In Australia I see The John Paul II Institute for Marriage and the Family in Melbourne with Tracey Rowland, whose Culture and the Thomist Tradition after Vatican II is the best discussion of the challenge that contemporary Catholic theology is taking on. The John Paul II Institute is headed worldwide by Cardinal Camillo Ruini and Livio Melina, both worth googling.

I have linked to other Catholic theological institutions in the ‘theology and the university’ category of this blog and there is a longer list under the catholic and academic tags at douglashknight at deli.cio.us

Now you UK Catholics, tell me this:

When is this new Catholic theological institution going to appear in London?

I see Heythrop College with its Institute for Religion, Ethics and Public life. I see Second Spring (Oxford) and the Society of St Catholic of Siena (UK-wide) – not, I hope, attempting any simple u-turn to tridentine liturgies.

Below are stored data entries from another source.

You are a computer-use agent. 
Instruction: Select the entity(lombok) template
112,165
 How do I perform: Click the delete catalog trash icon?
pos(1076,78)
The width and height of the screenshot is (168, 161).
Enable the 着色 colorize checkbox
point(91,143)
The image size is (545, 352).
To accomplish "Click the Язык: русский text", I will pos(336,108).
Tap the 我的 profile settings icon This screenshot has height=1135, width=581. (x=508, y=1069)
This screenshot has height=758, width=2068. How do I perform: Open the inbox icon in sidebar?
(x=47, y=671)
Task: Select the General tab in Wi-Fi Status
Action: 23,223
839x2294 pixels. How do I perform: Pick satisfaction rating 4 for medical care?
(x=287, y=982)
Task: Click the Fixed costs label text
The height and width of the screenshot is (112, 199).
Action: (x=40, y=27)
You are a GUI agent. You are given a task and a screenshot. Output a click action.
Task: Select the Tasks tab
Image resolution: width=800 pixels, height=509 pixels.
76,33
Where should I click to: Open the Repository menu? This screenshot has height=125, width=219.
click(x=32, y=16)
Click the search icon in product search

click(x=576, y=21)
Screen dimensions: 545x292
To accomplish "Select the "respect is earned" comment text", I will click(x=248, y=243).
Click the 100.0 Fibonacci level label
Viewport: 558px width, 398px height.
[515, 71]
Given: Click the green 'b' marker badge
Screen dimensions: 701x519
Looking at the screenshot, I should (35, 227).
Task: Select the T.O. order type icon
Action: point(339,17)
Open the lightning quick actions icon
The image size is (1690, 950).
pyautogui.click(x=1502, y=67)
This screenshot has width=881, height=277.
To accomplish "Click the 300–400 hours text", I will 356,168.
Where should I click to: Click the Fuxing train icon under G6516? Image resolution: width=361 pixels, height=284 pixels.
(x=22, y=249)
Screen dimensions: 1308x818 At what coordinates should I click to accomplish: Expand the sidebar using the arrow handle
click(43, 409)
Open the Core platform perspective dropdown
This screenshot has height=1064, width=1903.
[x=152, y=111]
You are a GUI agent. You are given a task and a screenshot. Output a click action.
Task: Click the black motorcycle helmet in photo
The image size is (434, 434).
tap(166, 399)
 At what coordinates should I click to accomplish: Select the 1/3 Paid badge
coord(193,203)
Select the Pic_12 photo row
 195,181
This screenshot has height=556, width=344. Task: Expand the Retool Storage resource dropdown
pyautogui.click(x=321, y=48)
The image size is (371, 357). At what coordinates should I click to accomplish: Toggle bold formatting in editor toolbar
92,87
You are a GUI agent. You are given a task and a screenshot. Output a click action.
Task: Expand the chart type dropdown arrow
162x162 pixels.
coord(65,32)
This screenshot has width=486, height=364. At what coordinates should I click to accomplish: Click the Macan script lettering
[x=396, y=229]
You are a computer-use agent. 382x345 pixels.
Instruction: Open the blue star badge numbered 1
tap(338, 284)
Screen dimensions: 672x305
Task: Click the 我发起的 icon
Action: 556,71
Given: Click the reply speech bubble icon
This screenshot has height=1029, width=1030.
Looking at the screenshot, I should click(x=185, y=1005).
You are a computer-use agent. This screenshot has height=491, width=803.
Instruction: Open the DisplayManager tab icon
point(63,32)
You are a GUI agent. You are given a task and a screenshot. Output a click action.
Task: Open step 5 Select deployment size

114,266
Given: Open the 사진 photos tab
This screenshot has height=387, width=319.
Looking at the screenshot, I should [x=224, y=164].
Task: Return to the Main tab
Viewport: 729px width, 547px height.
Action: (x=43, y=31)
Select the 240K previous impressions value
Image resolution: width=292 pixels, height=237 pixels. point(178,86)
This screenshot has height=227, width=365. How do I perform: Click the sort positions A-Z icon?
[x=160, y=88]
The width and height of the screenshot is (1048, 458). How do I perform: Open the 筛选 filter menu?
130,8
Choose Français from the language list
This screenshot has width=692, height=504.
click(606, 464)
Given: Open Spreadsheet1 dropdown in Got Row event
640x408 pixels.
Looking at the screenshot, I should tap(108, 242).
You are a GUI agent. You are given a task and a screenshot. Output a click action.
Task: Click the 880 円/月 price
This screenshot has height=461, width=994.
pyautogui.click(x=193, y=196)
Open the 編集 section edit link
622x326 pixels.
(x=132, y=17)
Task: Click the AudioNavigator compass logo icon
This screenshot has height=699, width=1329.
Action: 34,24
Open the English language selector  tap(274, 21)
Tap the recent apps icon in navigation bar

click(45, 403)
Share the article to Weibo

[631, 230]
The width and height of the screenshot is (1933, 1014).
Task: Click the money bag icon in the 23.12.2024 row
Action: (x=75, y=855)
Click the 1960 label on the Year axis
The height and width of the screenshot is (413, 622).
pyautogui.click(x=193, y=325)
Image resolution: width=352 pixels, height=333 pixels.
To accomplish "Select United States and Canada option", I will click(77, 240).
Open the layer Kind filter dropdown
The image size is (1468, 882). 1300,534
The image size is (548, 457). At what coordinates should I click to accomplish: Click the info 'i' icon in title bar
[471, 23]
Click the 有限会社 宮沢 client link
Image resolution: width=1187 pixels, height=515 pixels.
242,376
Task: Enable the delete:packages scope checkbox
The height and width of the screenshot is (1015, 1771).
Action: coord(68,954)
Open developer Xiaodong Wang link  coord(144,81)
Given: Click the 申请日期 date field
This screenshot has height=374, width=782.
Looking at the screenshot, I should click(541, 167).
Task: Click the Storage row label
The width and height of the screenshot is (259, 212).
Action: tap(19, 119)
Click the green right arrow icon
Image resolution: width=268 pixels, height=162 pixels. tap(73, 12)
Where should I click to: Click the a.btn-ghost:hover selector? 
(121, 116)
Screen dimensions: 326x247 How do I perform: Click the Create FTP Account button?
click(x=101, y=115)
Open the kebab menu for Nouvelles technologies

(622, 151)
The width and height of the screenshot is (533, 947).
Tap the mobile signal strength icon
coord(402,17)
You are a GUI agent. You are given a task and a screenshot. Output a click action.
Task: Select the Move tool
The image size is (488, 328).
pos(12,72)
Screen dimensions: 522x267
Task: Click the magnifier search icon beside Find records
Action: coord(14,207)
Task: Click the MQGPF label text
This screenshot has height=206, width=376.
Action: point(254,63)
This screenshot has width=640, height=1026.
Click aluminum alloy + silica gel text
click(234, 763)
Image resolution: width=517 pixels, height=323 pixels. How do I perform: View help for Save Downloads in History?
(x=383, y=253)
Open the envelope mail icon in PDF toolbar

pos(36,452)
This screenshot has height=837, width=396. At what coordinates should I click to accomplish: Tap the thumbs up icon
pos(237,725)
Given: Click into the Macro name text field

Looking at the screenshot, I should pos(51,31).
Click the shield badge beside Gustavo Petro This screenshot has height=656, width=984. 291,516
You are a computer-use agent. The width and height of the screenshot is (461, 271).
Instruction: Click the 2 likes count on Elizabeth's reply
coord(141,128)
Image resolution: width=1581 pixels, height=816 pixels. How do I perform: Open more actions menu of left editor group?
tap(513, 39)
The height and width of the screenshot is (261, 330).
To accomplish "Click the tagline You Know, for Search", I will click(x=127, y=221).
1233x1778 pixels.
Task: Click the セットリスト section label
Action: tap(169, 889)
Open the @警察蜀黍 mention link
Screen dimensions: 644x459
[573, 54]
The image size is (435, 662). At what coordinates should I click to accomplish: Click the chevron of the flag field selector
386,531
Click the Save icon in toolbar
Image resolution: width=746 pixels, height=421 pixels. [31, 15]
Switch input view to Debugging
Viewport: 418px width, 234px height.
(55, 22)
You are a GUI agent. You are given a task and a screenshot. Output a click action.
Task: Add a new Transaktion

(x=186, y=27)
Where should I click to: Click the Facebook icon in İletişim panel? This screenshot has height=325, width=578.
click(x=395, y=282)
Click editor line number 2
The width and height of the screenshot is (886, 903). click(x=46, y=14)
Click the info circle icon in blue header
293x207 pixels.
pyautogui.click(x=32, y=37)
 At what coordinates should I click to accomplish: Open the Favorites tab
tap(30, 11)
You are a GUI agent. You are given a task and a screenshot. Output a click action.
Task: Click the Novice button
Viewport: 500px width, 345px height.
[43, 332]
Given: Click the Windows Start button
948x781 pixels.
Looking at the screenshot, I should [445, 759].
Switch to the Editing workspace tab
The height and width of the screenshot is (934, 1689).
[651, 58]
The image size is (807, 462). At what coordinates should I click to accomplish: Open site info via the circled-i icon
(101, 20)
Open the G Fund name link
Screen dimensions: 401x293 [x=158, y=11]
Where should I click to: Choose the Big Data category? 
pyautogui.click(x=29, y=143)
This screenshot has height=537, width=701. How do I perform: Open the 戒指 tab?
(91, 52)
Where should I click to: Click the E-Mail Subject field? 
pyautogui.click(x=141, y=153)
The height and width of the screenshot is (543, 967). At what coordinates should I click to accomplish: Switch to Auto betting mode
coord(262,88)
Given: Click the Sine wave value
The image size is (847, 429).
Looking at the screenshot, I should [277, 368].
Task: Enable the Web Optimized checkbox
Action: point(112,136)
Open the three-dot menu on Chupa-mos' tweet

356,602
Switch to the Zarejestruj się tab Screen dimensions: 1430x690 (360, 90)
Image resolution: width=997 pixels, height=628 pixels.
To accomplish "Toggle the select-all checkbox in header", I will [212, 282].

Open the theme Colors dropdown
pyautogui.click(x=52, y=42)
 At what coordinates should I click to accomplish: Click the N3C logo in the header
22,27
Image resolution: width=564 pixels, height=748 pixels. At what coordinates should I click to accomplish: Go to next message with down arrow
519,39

I see the new ecclesiological institutes at Liverpool and the Durham (neither very near London). Much has been promised. I hope that these will not be so in hock to sociology of religion that they cannot offer the church the theological leadership it needs. I hope they simply relay to Catholics and Catholic theology in the UK the real theological leadership the Church is receiving from Pope Benedict.

I am looking for any theological institution in the UK examining constructively the remarkable theological teaching that has been coming from Rome for the last twenty-five years, and which has very noticeably increased the last two years. Time for you Catholics to hold yours heads up, I would say, and stop aping us Protestants. Can’t you see the trouble we have got ourselves into? Don’t look at us. We are looking to you.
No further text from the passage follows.